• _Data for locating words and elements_
-----

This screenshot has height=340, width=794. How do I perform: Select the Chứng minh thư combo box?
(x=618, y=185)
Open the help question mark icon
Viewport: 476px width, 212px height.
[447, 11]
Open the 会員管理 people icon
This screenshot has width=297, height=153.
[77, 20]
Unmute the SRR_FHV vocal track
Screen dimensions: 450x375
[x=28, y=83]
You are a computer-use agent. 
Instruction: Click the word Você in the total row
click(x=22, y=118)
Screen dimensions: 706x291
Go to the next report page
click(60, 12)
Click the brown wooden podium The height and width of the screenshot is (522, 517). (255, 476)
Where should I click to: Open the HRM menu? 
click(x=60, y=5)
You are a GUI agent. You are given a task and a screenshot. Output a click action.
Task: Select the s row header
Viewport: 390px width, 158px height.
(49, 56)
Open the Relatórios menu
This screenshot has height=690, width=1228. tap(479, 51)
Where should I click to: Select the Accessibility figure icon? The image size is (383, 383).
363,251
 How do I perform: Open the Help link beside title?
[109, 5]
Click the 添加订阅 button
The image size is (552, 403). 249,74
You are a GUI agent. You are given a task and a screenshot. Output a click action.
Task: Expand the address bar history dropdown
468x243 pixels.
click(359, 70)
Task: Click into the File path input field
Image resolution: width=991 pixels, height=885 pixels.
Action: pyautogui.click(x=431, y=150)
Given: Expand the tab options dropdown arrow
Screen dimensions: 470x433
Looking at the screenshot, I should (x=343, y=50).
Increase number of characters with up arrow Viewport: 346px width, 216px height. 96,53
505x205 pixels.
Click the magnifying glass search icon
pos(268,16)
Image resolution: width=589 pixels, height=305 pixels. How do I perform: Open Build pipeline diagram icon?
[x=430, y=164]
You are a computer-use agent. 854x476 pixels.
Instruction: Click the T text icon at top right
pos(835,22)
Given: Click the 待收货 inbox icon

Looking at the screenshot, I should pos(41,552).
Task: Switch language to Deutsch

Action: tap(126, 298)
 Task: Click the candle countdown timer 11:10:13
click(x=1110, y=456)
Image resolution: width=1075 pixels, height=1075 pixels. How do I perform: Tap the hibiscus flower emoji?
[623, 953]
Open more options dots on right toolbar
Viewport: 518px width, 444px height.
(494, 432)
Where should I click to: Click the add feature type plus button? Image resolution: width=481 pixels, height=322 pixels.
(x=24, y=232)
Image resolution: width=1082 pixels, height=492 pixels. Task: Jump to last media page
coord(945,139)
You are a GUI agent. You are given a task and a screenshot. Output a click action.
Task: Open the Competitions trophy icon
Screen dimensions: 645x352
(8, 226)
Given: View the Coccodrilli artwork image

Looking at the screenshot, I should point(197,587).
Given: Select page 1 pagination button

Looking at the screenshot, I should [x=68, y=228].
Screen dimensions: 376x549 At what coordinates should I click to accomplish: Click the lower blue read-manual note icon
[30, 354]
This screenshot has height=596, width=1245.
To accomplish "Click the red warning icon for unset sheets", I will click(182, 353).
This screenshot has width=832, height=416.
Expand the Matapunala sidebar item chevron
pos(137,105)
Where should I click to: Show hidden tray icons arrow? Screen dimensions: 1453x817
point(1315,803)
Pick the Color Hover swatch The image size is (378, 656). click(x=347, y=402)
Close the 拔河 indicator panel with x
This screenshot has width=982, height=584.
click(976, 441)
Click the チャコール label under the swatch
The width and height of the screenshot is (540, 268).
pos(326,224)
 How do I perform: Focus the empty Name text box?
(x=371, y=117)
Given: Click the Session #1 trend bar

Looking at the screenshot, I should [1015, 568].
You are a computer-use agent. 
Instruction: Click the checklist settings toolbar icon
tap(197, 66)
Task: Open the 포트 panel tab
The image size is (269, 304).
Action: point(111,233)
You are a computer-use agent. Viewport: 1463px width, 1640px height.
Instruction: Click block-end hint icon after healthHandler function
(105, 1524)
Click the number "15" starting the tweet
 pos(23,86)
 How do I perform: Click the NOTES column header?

-----

• _WORK REQUIRED_
Lay out the part of the rows that opens with the line containing "Where should I click to: Click" and closes with the line containing "Looking at the screenshot, I should [1015, 568]." as a numbered list, leaving out any blank lines.

• _CORRECT RESULT_
1. Where should I click to: Click the add feature type plus button? Image resolution: width=481 pixels, height=322 pixels.
2. (x=24, y=232)
3. Image resolution: width=1082 pixels, height=492 pixels. Task: Jump to last media page
4. coord(945,139)
5. You are a GUI agent. You are given a task and a screenshot. Output a click action.
6. Task: Open the Competitions trophy icon
7. Screen dimensions: 645x352
8. (8, 226)
9. Given: View the Coccodrilli artwork image
10. Looking at the screenshot, I should point(197,587).
11. Given: Select page 1 pagination button
12. Looking at the screenshot, I should [x=68, y=228].
13. Screen dimensions: 376x549 At what coordinates should I click to accomplish: Click the lower blue read-manual note icon
14. [30, 354]
15. This screenshot has height=596, width=1245.
16. To accomplish "Click the red warning icon for unset sheets", I will click(182, 353).
17. This screenshot has width=832, height=416.
18. Expand the Matapunala sidebar item chevron
19. pos(137,105)
20. Where should I click to: Show hidden tray icons arrow? Screen dimensions: 1453x817
21. point(1315,803)
22. Pick the Color Hover swatch The image size is (378, 656). click(x=347, y=402)
23. Close the 拔河 indicator panel with x
24. This screenshot has width=982, height=584.
25. click(976, 441)
26. Click the チャコール label under the swatch
27. The width and height of the screenshot is (540, 268).
28. pos(326,224)
29.  How do I perform: Focus the empty Name text box?
30. (x=371, y=117)
31. Given: Click the Session #1 trend bar
32. Looking at the screenshot, I should [1015, 568].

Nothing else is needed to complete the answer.